Exercise instructions
Which lines of the entries below include "height"? List them all.

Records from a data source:
== Segment start ==
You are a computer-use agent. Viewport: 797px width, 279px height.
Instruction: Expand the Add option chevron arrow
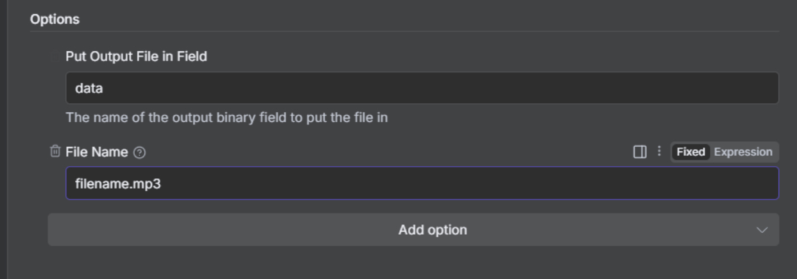[x=762, y=230]
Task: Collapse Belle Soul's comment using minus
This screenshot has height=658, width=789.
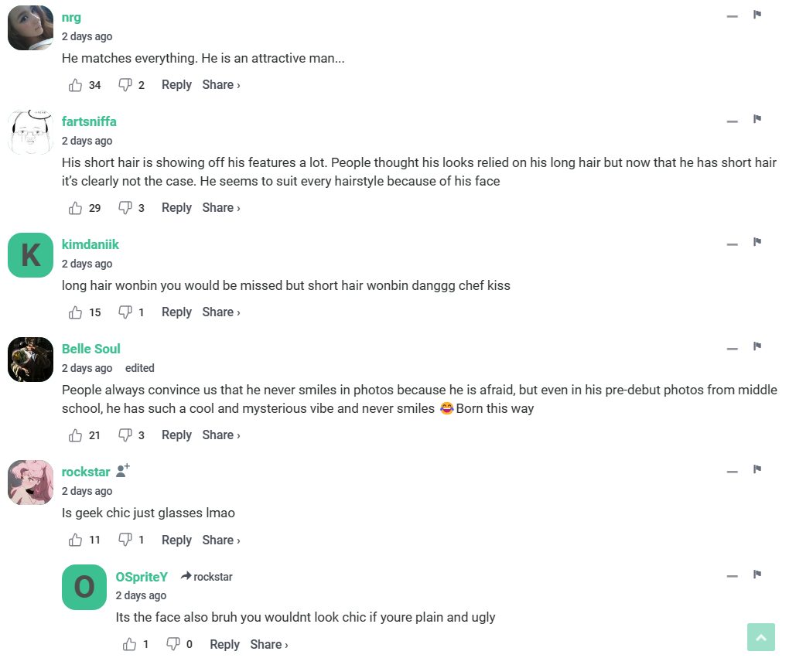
== Segment end ==
Written response
You are a computer-use agent. Viewport: 797px width, 279px height.
This screenshot has height=658, width=789.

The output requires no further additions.